Prehab: We’re Going to Need It

Alan Spector is an author, business consultant, baseball player, traveler, and grandfather.  He has authored five published books, including, with coauthor Keith Lawrence, Your Retirement Quest: 10 Secrets for Creating and Living a Fulfilling Retirement (  Alan and Keith conduct workshops across the country helping prospective and current retirees plan the non-financial aspects of their retirement—to make the rest of their lives the best of their lives.  Alan’s latest book, Body Not Recovered, is a work of historical fiction from the Vietnam War/Protest Movement era, and it has deep St. Louis roots.

By Alan Spector

Okay, let’s face reality—as we age into and through retirement, it is likely that at some point, we will be dealing with a serious health issue, injury, surgery…  Anybody surprised at this?  So, what are we doing about it?
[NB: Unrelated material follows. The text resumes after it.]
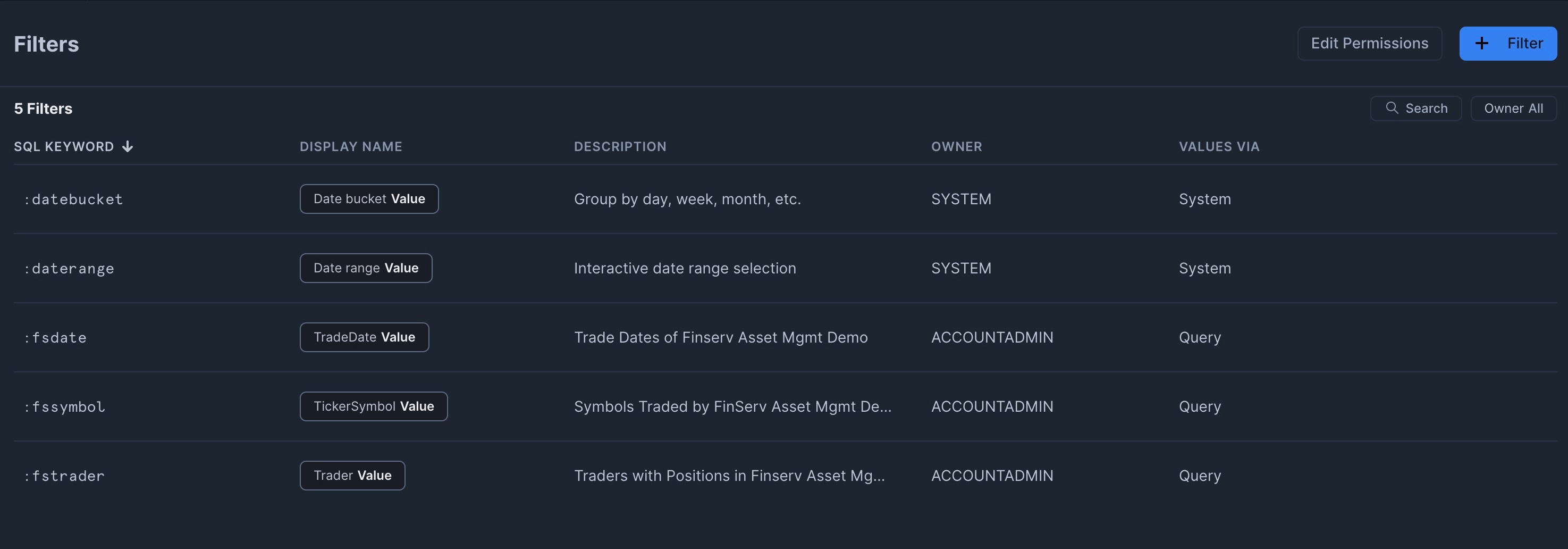Sort by the Description column header
The width and height of the screenshot is (1568, 549).
[x=620, y=146]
I propose that one answer for all of us should be—do “prehab.”  I’m not talking about the few exercises they gave me to do for several weeks before my hip replacement surgery.  Sure, those were right to do, and I did them.  But waiting until something happens is normally too little too late.

What if you could be confident that whenever you were confronted by a health issue, you would enter that period in excellent physical shape—strong, flexible, and aerobically fit.  You can probably list the benefits yourself, but just in case…

You will have been able to reap the benefits of being fit, even in the absence of a medical issue.  Your high level of fitness may even reduce the risk of or delay any issues. 


When a serious medical issue does show up, having done prehab increases the odds that you will be able to better deal with the issue.  During my hip replacement recovery, I needed upper body strength to manipulate through the routine activities of daily life and to facilitate my rehab.  A friend just went through bilateral hernia surgery—he is a prehab enthusiast, and his fitness enabled a more certain and complete recovery.  

When someone is confronted with a serious illness, would not he or she be better off to start that battle from a position of strength?  As but one example, chemotherapy weakens the patient.  Which precondition would you choose, if you were the one experiencing chemo?  I contend you would rather have done your prehab and enter that challenge strong, flexible, and aerobically fit. 

The concept is pretty simple.  The question is, what are we doing to make sure we are physically prepared for any eventuality?  Have we done our prehab?  Have we developed the daily and weekly habits to ensure we have optimized our strength, flexibility, and aerobic fitness?  What’s your prehab plan?